__Text passage__
International credit card scamming syndicates have identified Kenya as a good location to launder their stolen funds due to its robust financial technology sector, powered by Mpesa. Those who know the Kasarani Four say they were part of local gangs that helped international credit card scamming syndicates to launder their cash. Dozens of other university students living especially in Kahawa Wendani finance their lavish lifestyles this way.

In most cases, money stolen from credit cards in countries such as the US is deposited into accounts held by the Kenyan university students who have a close-knit circle that is difficult to penetrate. The fraudsters then send a fake invoice to their Kenyan counterparts for some fictitious service. After receiving the invoice, the Kenyan associates wire the money indicated on the invoice to some other bank account owned by the fraudsters and earn a commission.

Those who have been in the business long enough and have IT skills do the hacking themselves by purchasing details of stolen credit cards on the dark web or on Telegram. The hacked credit cards are then used to order expensive food at hotels, alcoholic drinks, electronic gadgets and even cars.

This is done quickly lest the owners abroad realise their cards have been hacked and ask their banks to block them.

Kenya has in the recent times tightened its grip on cybercrimes following the disgraceful listing on the grey list by Financial Action Task Force, FATF, international crime watchdog for loose ends in curbing money laundering.

A report from the FATF last year said Kenya mainly faced risks from flows of money linked to terrorism financing from both inside and outside its borders, while cryptocurrencies posed further risks.

__Entries supplied__
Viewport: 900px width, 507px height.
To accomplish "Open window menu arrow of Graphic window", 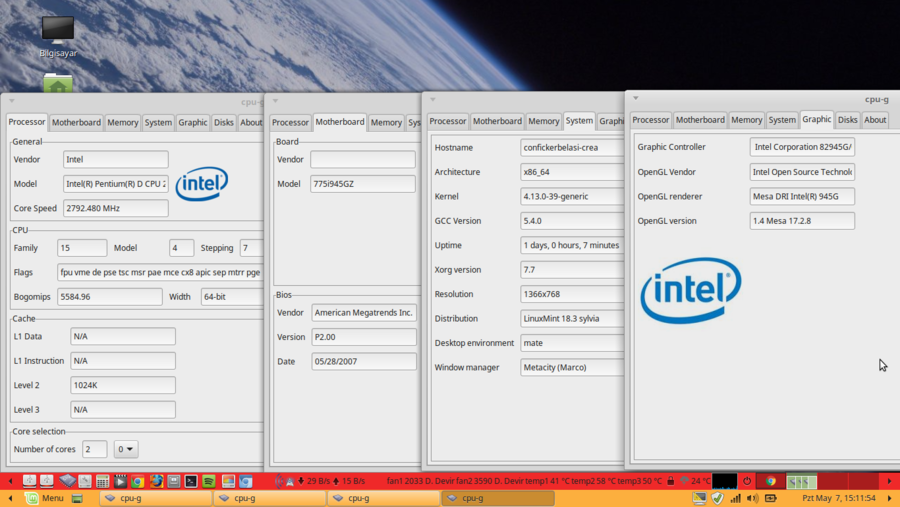I will click(635, 99).
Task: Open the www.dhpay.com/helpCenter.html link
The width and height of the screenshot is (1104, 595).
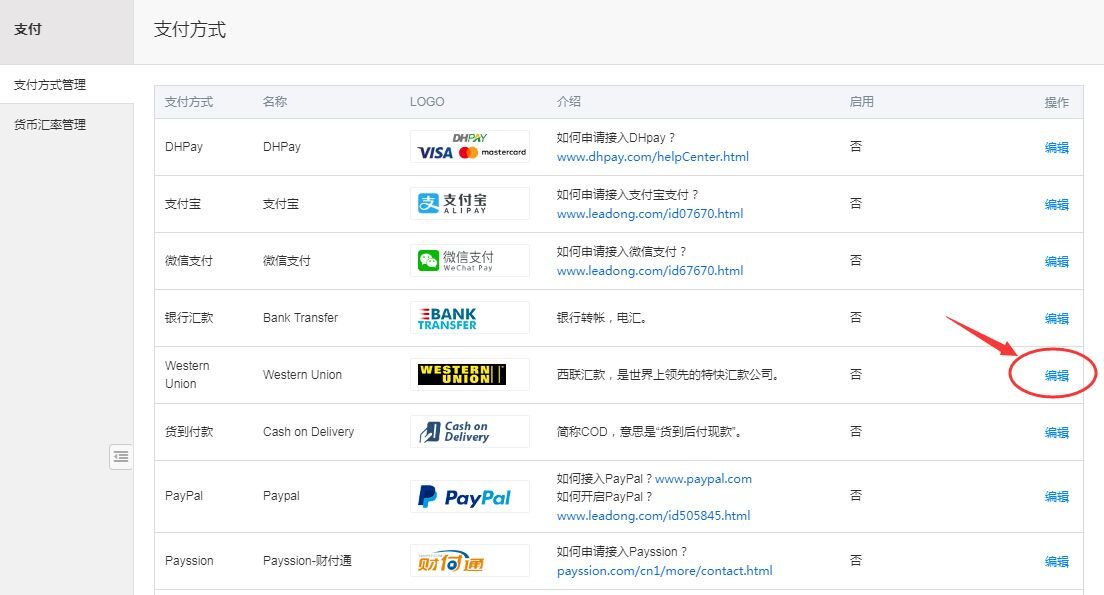Action: (x=652, y=157)
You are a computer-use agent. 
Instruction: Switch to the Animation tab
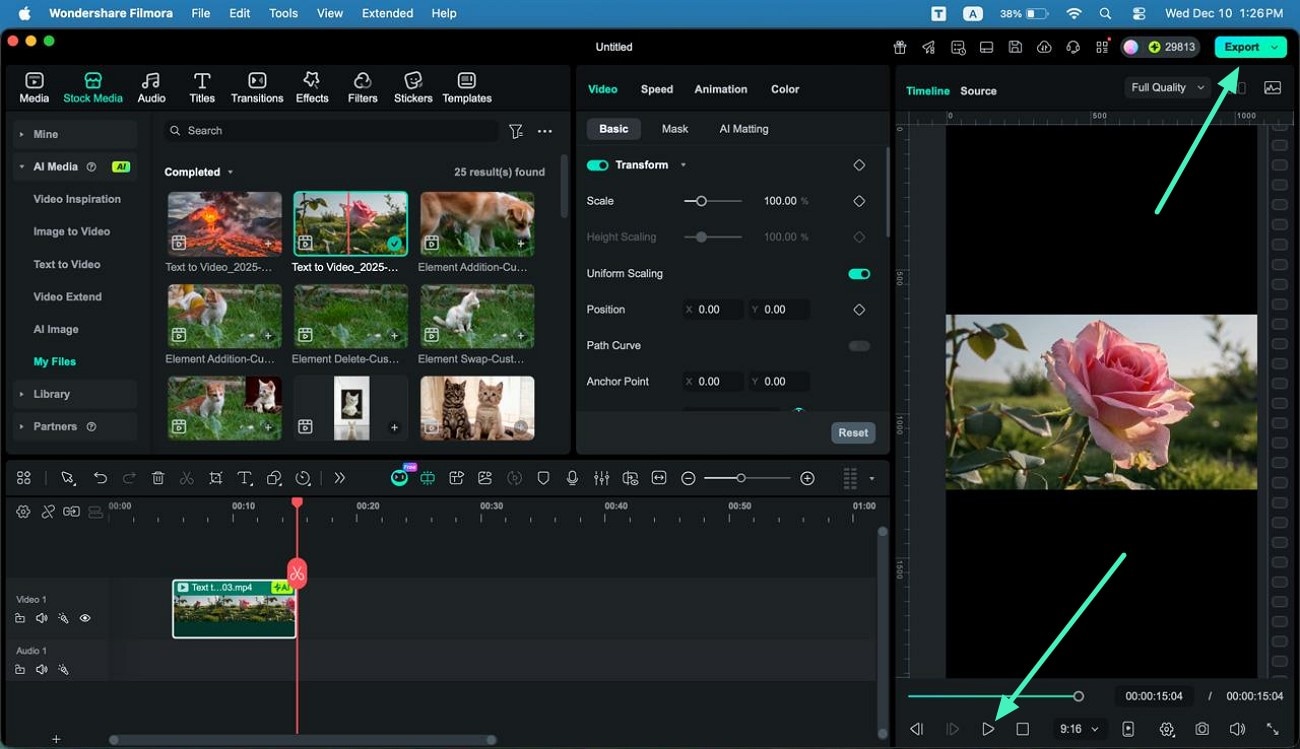(720, 89)
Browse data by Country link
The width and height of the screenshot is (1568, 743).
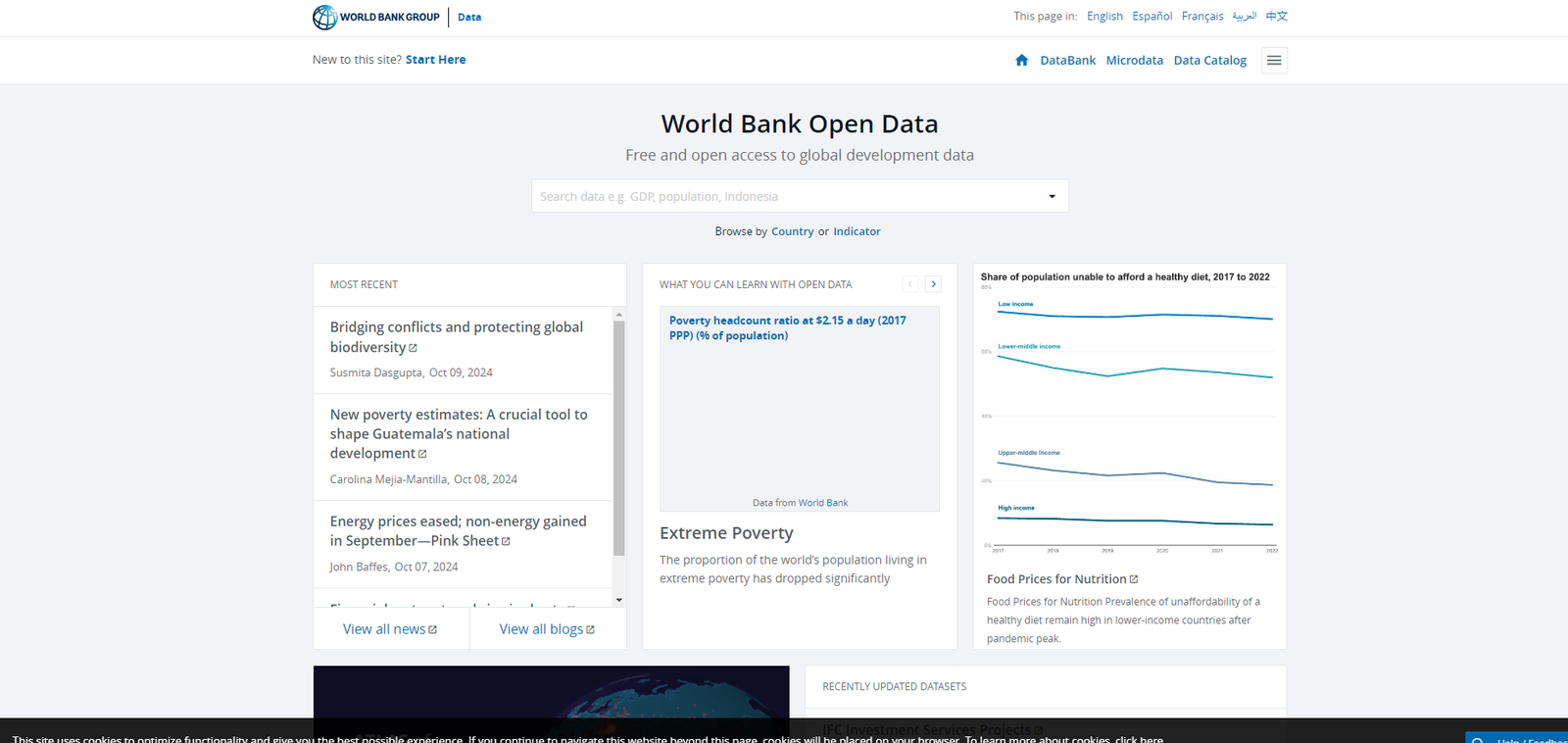tap(792, 231)
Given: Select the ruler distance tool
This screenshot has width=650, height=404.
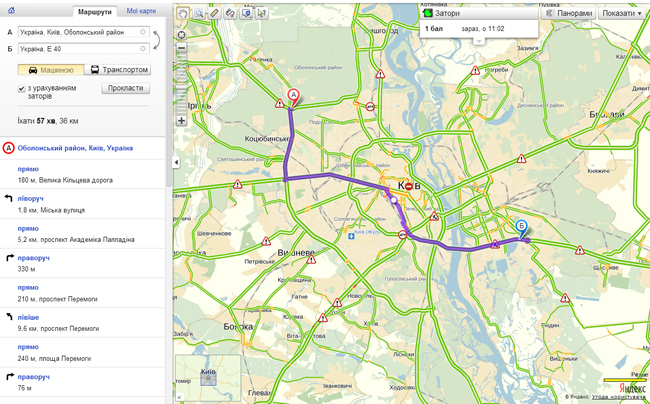Looking at the screenshot, I should tap(214, 14).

__Exercise__
Copy out the whole passage on credit card fraud in Kenya, word for word. The rows aren't needed for anything here.

__Response to this exercise__
International credit card scamming syndicates have identified Kenya as a good location to launder their stolen funds due to its robust financial technology sector, powered by Mpesa. Those who know the Kasarani Four say they were part of local gangs that helped international credit card scamming syndicates to launder their cash. Dozens of other university students living especially in Kahawa Wendani finance their lavish lifestyles this way.

In most cases, money stolen from credit cards in countries such as the US is deposited into accounts held by the Kenyan university students who have a close-knit circle that is difficult to penetrate. The fraudsters then send a fake invoice to their Kenyan counterparts for some fictitious service. After receiving the invoice, the Kenyan associates wire the money indicated on the invoice to some other bank account owned by the fraudsters and earn a commission.

Those who have been in the business long enough and have IT skills do the hacking themselves by purchasing details of stolen credit cards on the dark web or on Telegram. The hacked credit cards are then used to order expensive food at hotels, alcoholic drinks, electronic gadgets and even cars.

This is done quickly lest the owners abroad realise their cards have been hacked and ask their banks to block them.

Kenya has in the recent times tightened its grip on cybercrimes following the disgraceful listing on the grey list by Financial Action Task Force, FATF, international crime watchdog for loose ends in curbing money laundering.

A report from the FATF last year said Kenya mainly faced risks from flows of money linked to terrorism financing from both inside and outside its borders, while cryptocurrencies posed further risks.